### INFORMATION SUPPLIED
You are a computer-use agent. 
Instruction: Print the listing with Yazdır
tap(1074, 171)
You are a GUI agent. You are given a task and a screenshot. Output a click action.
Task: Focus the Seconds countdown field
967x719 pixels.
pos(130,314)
* * *
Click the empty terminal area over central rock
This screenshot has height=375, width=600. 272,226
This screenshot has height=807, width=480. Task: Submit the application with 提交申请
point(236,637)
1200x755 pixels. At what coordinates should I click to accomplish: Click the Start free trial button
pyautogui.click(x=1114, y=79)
--
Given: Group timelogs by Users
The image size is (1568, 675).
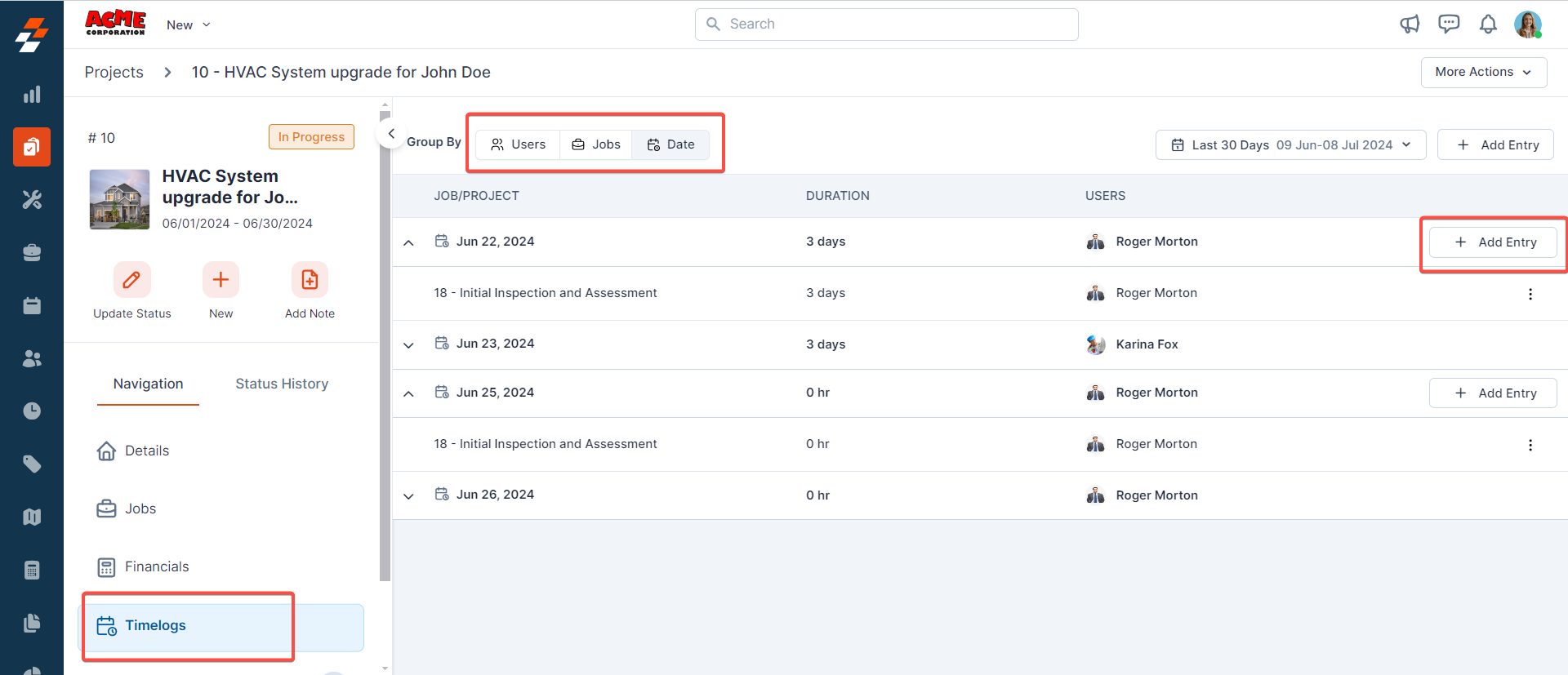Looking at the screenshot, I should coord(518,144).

### AIM OF THE TASK
In the lines above, spot each one that contains the word "agent" and copy it.

### YOUR RESPONSE
You are a computer-use agent. 
You are a GUI agent. You are given a task and a screenshot. Output a click action.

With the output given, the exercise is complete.